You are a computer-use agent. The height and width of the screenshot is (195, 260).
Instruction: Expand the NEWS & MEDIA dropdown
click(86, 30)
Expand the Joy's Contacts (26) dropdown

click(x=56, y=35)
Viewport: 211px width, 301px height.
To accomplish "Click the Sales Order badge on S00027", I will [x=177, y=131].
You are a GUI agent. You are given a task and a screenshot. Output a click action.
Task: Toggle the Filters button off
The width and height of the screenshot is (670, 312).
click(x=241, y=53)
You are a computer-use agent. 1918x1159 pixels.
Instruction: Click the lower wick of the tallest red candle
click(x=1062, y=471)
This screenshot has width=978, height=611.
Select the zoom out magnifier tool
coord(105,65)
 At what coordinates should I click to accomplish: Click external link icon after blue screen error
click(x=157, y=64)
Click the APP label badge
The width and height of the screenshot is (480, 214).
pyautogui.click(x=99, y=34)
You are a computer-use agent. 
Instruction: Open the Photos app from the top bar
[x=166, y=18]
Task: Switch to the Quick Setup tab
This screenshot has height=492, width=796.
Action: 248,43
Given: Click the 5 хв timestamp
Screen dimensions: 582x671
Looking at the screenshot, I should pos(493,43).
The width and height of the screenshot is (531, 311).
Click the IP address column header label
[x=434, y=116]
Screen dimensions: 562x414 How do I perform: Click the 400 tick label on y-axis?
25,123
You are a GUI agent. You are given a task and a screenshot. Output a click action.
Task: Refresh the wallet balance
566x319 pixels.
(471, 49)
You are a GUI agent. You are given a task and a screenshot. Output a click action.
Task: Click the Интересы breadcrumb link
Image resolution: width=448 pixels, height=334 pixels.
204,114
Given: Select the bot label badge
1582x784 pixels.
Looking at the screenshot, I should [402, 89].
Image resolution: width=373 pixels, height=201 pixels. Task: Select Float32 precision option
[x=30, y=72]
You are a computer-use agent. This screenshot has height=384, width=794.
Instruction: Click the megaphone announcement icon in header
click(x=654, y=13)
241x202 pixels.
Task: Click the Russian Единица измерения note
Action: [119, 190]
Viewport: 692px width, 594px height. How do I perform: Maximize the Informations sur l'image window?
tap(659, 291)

##############################

=== What the task asks ===
Using the entries above, print each one again without any alteration.

=== Final answer ===
You are a computer-use agent. The height and width of the screenshot is (195, 260).
Instruction: Expand the NEWS & MEDIA dropdown
click(86, 30)
Expand the Joy's Contacts (26) dropdown

click(x=56, y=35)
Viewport: 211px width, 301px height.
To accomplish "Click the Sales Order badge on S00027", I will [x=177, y=131].
You are a GUI agent. You are given a task and a screenshot. Output a click action.
Task: Toggle the Filters button off
The width and height of the screenshot is (670, 312).
click(x=241, y=53)
You are a computer-use agent. 1918x1159 pixels.
Instruction: Click the lower wick of the tallest red candle
click(x=1062, y=471)
This screenshot has width=978, height=611.
Select the zoom out magnifier tool
coord(105,65)
 At what coordinates should I click to accomplish: Click external link icon after blue screen error
click(x=157, y=64)
Click the APP label badge
The width and height of the screenshot is (480, 214).
pyautogui.click(x=99, y=34)
You are a computer-use agent. 
Instruction: Open the Photos app from the top bar
[x=166, y=18]
Task: Switch to the Quick Setup tab
This screenshot has height=492, width=796.
Action: 248,43
Given: Click the 5 хв timestamp
Screen dimensions: 582x671
Looking at the screenshot, I should pos(493,43).
The width and height of the screenshot is (531, 311).
Click the IP address column header label
[x=434, y=116]
Screen dimensions: 562x414 How do I perform: Click the 400 tick label on y-axis?
25,123
You are a GUI agent. You are given a task and a screenshot. Output a click action.
Task: Refresh the wallet balance
566x319 pixels.
(471, 49)
You are a GUI agent. You are given a task and a screenshot. Output a click action.
Task: Click the Интересы breadcrumb link
Image resolution: width=448 pixels, height=334 pixels.
204,114
Given: Select the bot label badge
1582x784 pixels.
Looking at the screenshot, I should [402, 89].
Image resolution: width=373 pixels, height=201 pixels. Task: Select Float32 precision option
[x=30, y=72]
You are a computer-use agent. This screenshot has height=384, width=794.
Instruction: Click the megaphone announcement icon in header
click(x=654, y=13)
241x202 pixels.
Task: Click the Russian Единица измерения note
Action: [119, 190]
Viewport: 692px width, 594px height. How do I perform: Maximize the Informations sur l'image window?
tap(659, 291)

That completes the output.